WHAT THE TASK REQUIRES >> Put each line of the listing below into a Markdown table with the columns Row and Line, numbering the rows and skipping blank lines. Leave the pictures out of the table.

Rows of pointing data:

<<<<

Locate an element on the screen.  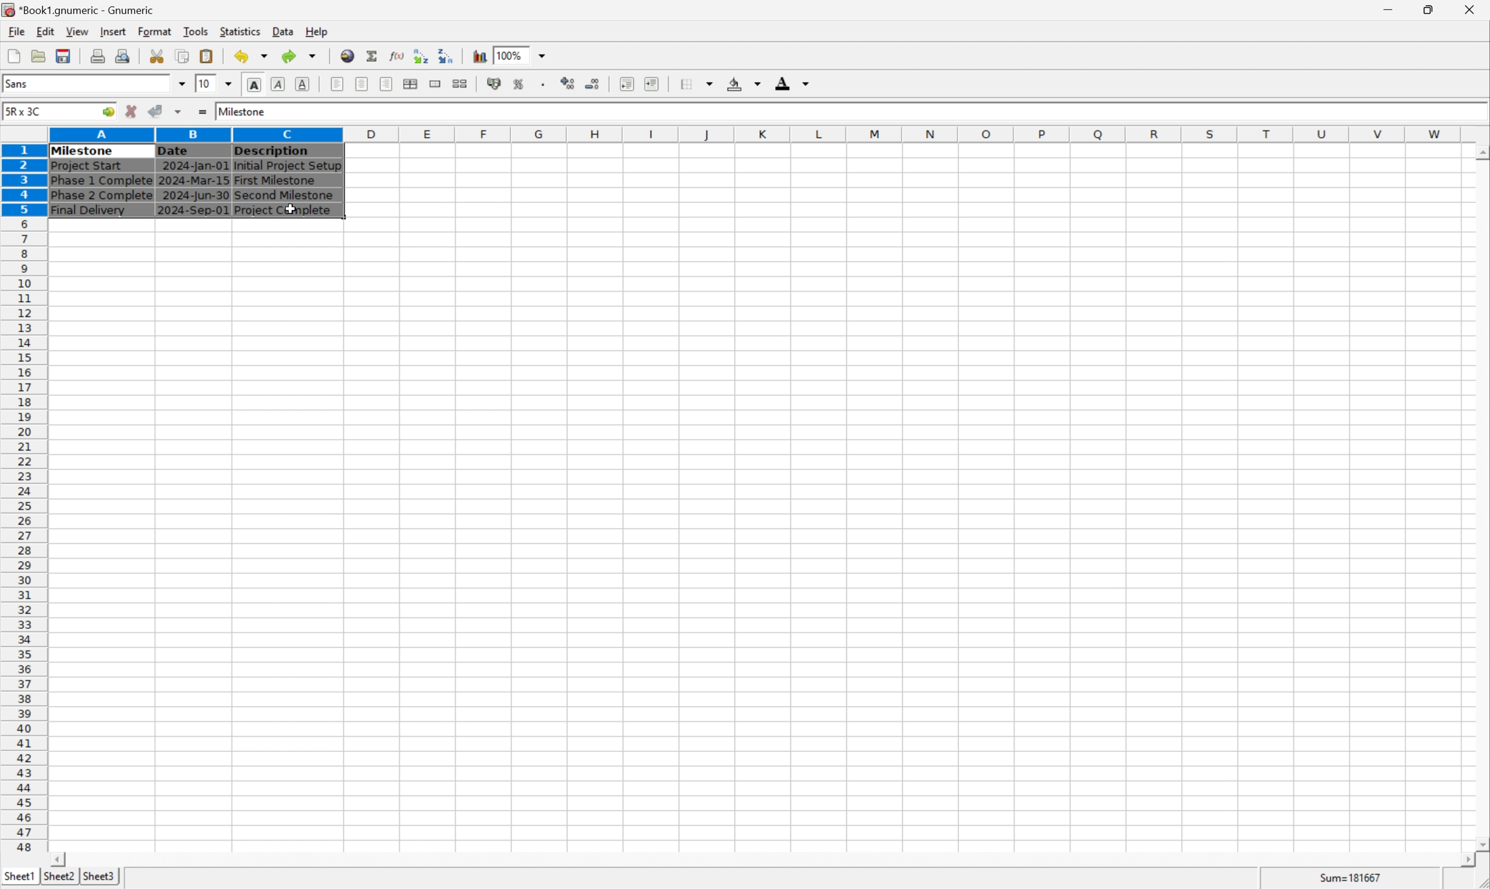
cut is located at coordinates (158, 56).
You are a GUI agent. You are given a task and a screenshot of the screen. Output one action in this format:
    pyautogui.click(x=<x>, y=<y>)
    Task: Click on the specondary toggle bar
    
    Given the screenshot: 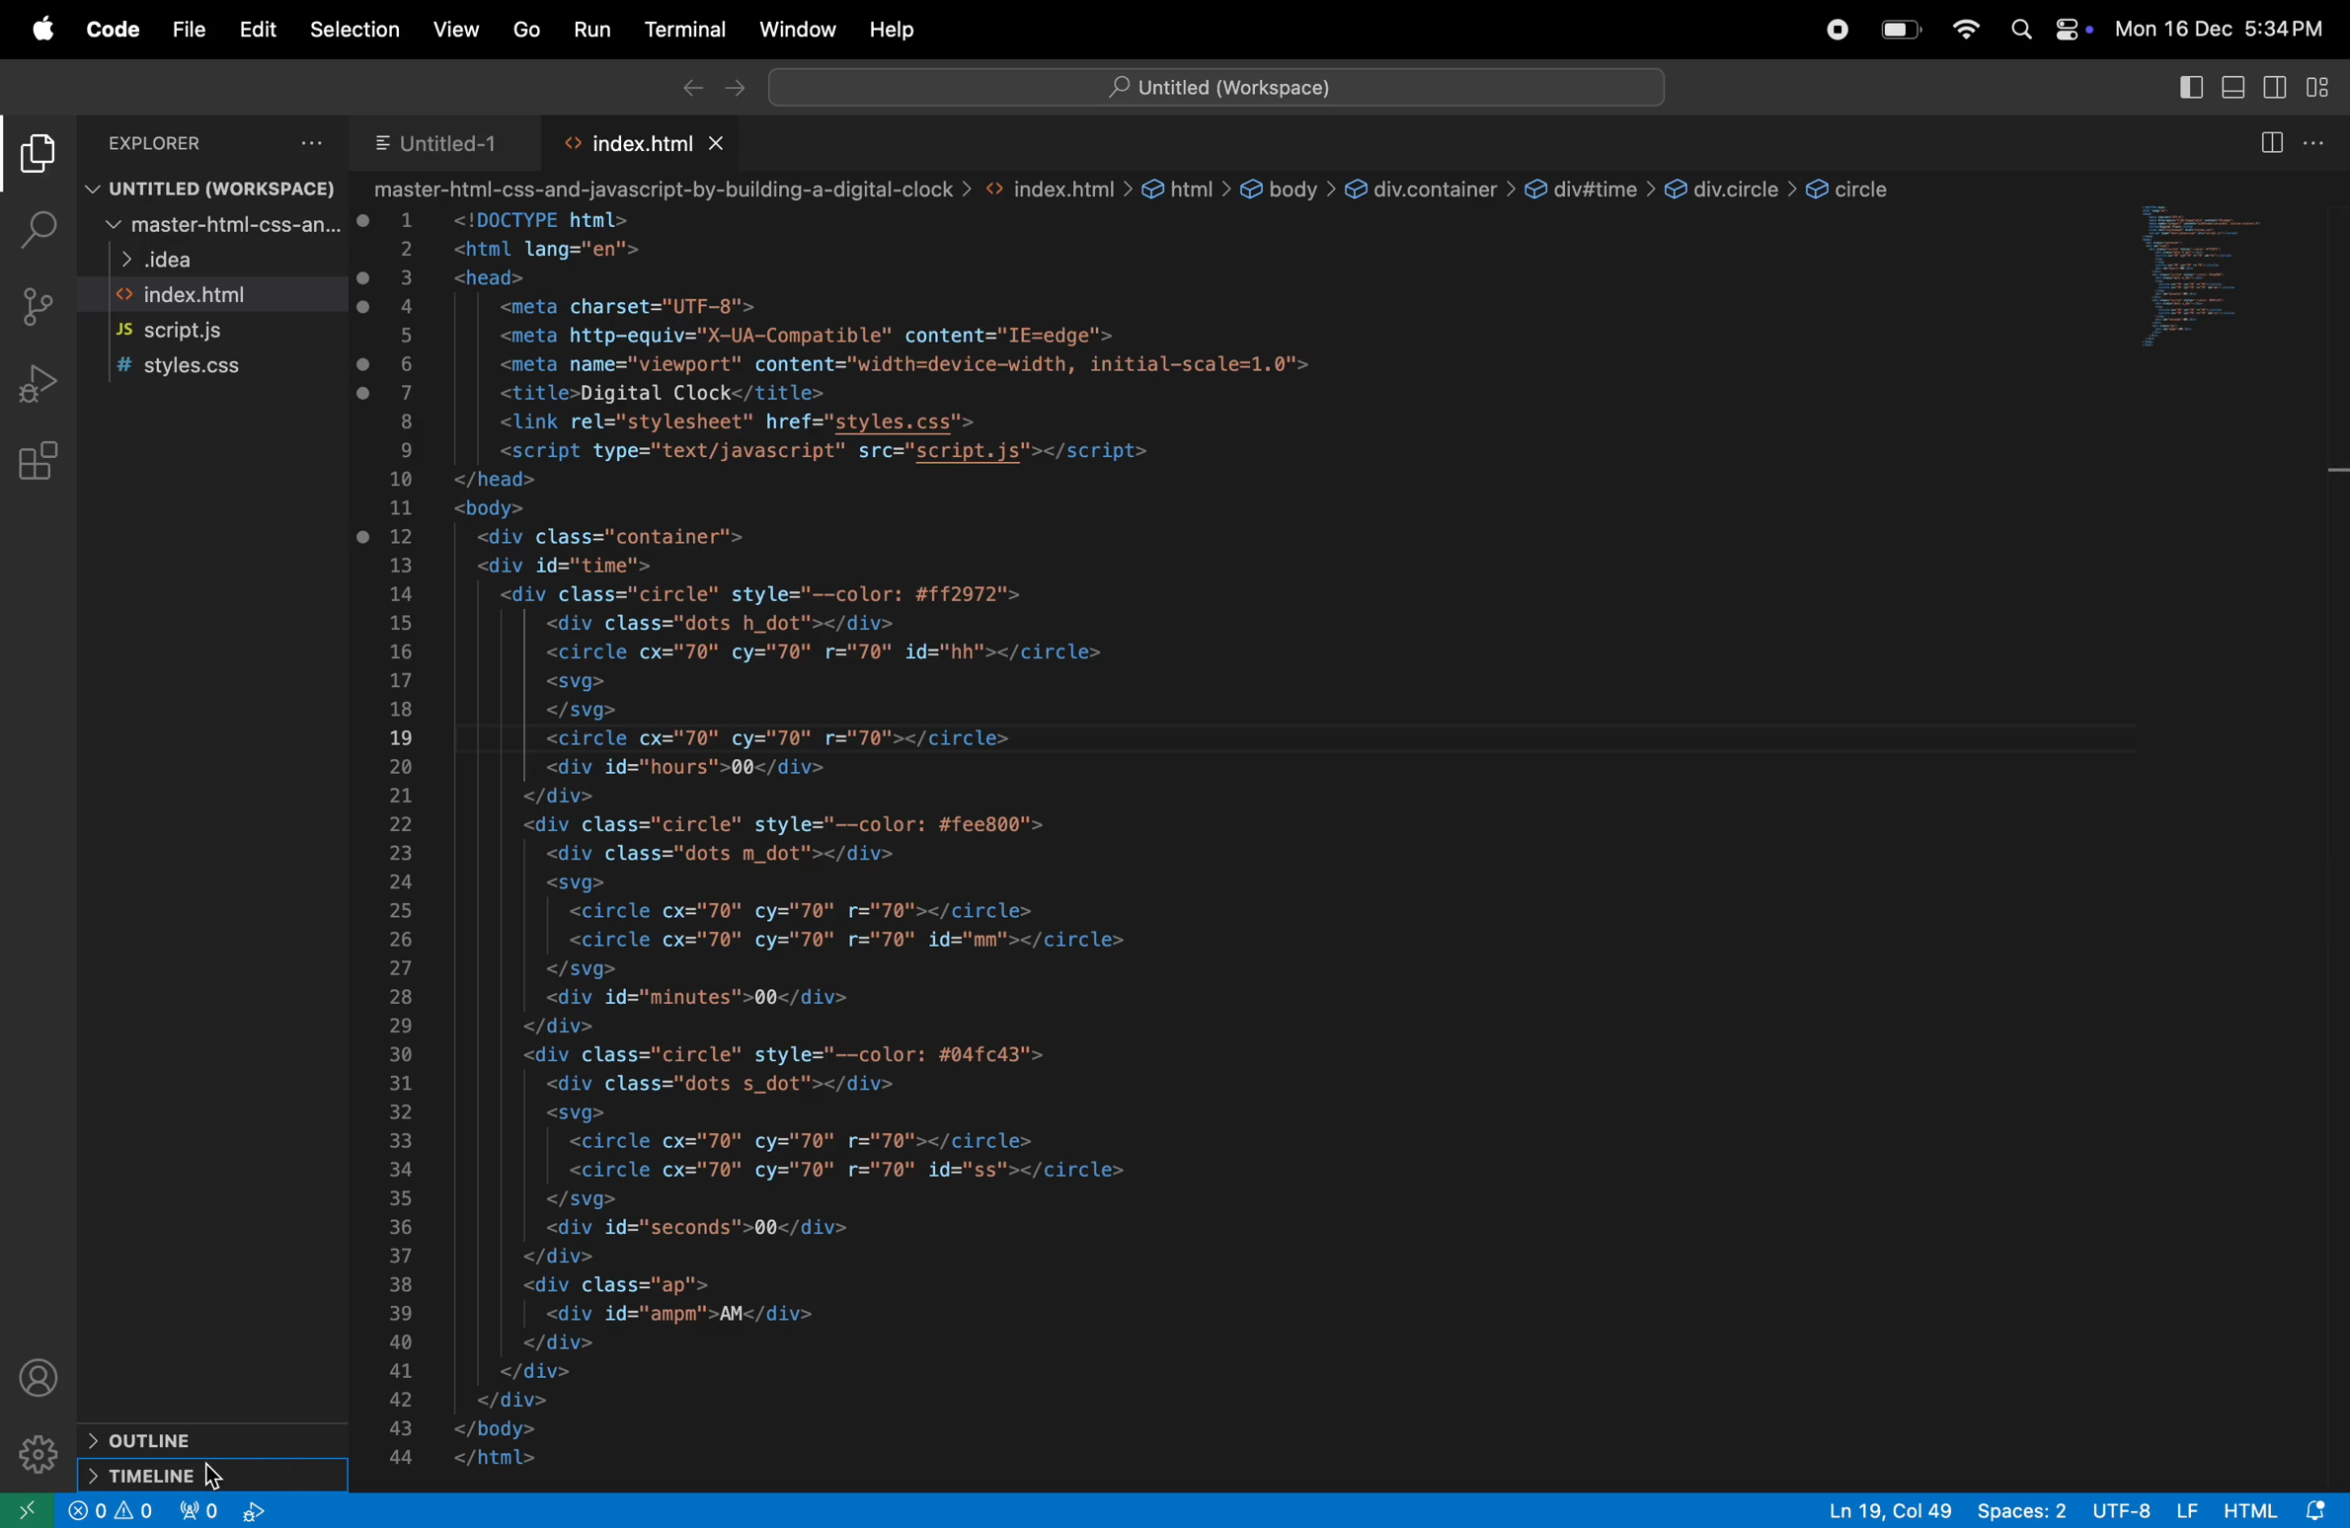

>>>>

TASK ANSWER >>
| Row | Line |
|---|---|
| 1 | Locate an element on the screen.   |
| 2 | cut is located at coordinates (158, 56). |
| 3 | You are a GUI agent. You are given a task and a screenshot of the screen. Output one action in this format: |
| 4 |     pyautogui.click(x=<x>, y=<y>) |
| 5 |     Task: Click on the specondary toggle bar |
| 6 |     Given the screenshot:  |